*Work request:*
Write out exactly the lines below that run from the one containing "The width and height of the screenshot is (804, 1067)." through the one containing "Task: Click the © 2013 copyright text", both included, with no other lines.

Stored data entries
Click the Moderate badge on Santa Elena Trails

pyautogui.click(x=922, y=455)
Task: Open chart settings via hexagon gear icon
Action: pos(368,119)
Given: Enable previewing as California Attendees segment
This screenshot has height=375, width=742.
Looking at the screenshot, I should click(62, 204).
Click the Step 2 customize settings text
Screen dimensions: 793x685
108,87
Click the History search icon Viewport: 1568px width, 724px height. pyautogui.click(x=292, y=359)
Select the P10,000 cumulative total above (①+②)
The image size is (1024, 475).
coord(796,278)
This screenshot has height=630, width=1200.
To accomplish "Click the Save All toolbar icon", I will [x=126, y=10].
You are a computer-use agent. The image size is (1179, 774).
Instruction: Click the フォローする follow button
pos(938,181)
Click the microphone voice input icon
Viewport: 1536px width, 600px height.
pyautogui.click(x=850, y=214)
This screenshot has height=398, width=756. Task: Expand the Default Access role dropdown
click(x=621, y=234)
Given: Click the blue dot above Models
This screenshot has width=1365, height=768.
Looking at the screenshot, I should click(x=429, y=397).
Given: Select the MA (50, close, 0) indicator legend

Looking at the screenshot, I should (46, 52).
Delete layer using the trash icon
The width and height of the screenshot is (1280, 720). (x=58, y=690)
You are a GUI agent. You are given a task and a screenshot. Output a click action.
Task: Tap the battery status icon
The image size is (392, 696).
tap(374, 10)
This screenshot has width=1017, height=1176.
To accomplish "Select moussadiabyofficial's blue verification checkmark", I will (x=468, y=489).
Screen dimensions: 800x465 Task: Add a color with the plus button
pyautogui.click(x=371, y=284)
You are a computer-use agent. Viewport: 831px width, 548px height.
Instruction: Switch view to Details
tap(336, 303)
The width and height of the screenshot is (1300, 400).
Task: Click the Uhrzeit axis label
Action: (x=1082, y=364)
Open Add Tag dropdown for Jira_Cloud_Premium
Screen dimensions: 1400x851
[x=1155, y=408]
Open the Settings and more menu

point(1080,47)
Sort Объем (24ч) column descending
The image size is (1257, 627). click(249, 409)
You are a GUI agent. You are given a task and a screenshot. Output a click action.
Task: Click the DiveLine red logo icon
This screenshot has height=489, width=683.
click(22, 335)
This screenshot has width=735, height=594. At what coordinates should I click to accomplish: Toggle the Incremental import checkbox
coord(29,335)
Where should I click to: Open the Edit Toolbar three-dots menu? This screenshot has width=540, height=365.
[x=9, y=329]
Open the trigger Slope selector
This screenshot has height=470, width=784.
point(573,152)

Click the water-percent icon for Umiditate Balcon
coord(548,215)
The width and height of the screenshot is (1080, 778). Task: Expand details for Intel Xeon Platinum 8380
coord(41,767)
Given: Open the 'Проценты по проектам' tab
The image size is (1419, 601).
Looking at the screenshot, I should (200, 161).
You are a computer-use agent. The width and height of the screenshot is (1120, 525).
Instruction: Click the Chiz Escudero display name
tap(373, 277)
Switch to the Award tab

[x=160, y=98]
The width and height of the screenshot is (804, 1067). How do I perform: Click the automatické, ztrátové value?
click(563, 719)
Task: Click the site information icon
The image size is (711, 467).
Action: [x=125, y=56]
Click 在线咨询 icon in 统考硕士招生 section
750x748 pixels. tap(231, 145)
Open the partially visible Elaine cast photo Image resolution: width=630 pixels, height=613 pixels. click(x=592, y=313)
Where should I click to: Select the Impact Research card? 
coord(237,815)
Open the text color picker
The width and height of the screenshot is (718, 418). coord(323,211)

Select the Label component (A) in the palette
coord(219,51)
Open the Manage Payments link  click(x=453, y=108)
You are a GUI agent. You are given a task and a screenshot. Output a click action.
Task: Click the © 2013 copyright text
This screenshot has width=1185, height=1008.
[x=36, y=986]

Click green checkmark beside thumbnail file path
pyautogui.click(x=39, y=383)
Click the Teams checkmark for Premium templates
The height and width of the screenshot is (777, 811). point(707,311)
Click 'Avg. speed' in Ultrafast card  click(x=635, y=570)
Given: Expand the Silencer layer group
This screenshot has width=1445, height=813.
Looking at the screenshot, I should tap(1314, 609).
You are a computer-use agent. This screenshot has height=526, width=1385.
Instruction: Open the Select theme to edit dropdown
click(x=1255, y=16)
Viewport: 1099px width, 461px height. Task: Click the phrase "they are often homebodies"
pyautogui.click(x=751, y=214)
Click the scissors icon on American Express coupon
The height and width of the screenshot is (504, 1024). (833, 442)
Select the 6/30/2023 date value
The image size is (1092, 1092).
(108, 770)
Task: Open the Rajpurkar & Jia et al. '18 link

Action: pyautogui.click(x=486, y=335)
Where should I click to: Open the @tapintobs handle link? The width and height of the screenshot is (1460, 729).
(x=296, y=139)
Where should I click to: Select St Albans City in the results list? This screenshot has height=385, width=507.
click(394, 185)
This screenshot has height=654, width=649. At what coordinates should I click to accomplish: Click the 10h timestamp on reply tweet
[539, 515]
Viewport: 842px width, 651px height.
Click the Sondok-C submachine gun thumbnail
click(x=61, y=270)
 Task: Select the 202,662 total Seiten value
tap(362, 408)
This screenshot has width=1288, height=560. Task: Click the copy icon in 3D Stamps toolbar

*Answer space:*
The width and height of the screenshot is (804, 1067). How do I perform: Click the automatické, ztrátové value?
click(563, 719)
Task: Click the site information icon
The image size is (711, 467).
Action: [x=125, y=56]
Click 在线咨询 icon in 统考硕士招生 section
750x748 pixels. tap(231, 145)
Open the partially visible Elaine cast photo Image resolution: width=630 pixels, height=613 pixels. click(x=592, y=313)
Where should I click to: Select the Impact Research card? 
coord(237,815)
Open the text color picker
The width and height of the screenshot is (718, 418). coord(323,211)

Select the Label component (A) in the palette
coord(219,51)
Open the Manage Payments link  click(x=453, y=108)
You are a GUI agent. You are given a task and a screenshot. Output a click action.
Task: Click the © 2013 copyright text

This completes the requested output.